# Hedgie Joyrides?



## Hedgie_Love (Dec 25, 2012)

Hi everyone, I have a 4 month old hedgie named Dobby. She has gotten really used to me, lets me carry her anywhere, never spikes at me, lets me hand feed her treats, etc. I was wondering if hedgehogs could be trained to get adjusted to car rides and walking around at shops and things like that. If I managed to get her used to it and she came everywhere with me would she be stressed out or enjoy it? Sorry for the poor craftsmanship of this question, I'll add more details when I get answers  Thank everyone!


----------



## SouthernSweet (Jul 25, 2012)

1) Car rides: apparently some hedgehogs get very motion-sick and just cannot ever do well in car rides. However, I have never had this problem with my two hedgehogs. It all depends on your little cutie and her tummy 

2) New places: She may or may not like adventuring. If she feels safe with you, and you keep her near you, she should be just fine. She could be curious and stick her nose out at everything or she could just hide in her bag and feel safe if she doesn't like the new place. (so, bring her snuggle bag, keep her near you, make sure not to lose here XD )

Quinnlee is my traveler, Clark is not. Clark poops too much :roll: And Quinnlee is good with strangers.

Good luck with Dobby!


----------



## Lilysmommy (Jan 7, 2009)

Agreed, you could definitely give outings a try with her! You can get hedgehog carriers from different people online (check the For Sale section on here, or Etsy) for her to ride in while you're walking around stores and such, though I would definitely put her in a hard-sided cat carrier for riding in the car to be safe. I had a soft purse-like carrier from Nancy for Lily and when we went out, she went into the soft carrier with a blankie to snuggle in, and the soft carrier went into the hard-side carrier for the car ride. Just give it a try with a short ride first and see how she does with car riding, and walking around public, then you'll know whether she's up for it or not. The only other thing is to keep an eye on the temperature/weather so you can make sure she stays warm enough. And if you think other people might be interested in petting her (and if you're willing to let them), you could stick a small bottle of hand sanitizer or something in your carrier so you can have them use it before/after.


----------



## PrincessK (Oct 25, 2012)

I think it really depends on your Hedgie. Harper comes everywhere with me. She is rarely left at home without of me. She usually comes in my sweater- Lululemon Scuba hoodies specifically work really well for this and she loves them- insists on crawling in.

She sleeps the whole time, stays warm close to me, and is pretty undetectable. I do have permission to have her on campus with me at all times, so that helps as well. 

It works for us, but I can see how it might not for all Hedgies.


----------



## Hedgie_Love (Dec 25, 2012)

THANKS TO EVERYONE WHO ANSWERED!  

I enjoyed reading everyone's answers and I'm definitely going to try and get Dobby adjusted to car rides and outings at her young age (4 months). I hope that I can train her well enough to where she can come all hedgehog appropriate places with me... Thanks again everyone!


----------



## JulieAnne (Sep 3, 2012)

Just a suggestion for when you take Dobby (love the name btw) out...

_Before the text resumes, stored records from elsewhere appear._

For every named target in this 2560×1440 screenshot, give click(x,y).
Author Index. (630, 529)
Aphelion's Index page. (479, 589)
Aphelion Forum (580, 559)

I take Prim to class with me and when I do I usually put some sort of hard sided Tupperware container in my purse, big enough for her to fit in. I put a blanket in the bowl, then her hedgie bag, with her in the bag. That way she's not distracting anyone and if someone does want to meet her I can bring her out. I have an hour break between two of my classes and I take her out then and the students and professors LOVE it. They track me down to see her lol. Just a thought.

Here's a picture of her in my purse. The hard bowl prevents anything from crushing her. I also usually cover her with a blanket simply because she likes it and if anyone walks by they don't freak out because there's a "rodent" in my purse.


----------



## SouthernSweet (Jul 25, 2012)

The bowl would also prevent a leaky/stained bag if hedgie should decide to pee :lol:


----------



## JulieAnne (Sep 3, 2012)

Lol there's also that haha. Prim doesn't usually poop/pee during the day because she sleeps so much but yes, it would do that too.


----------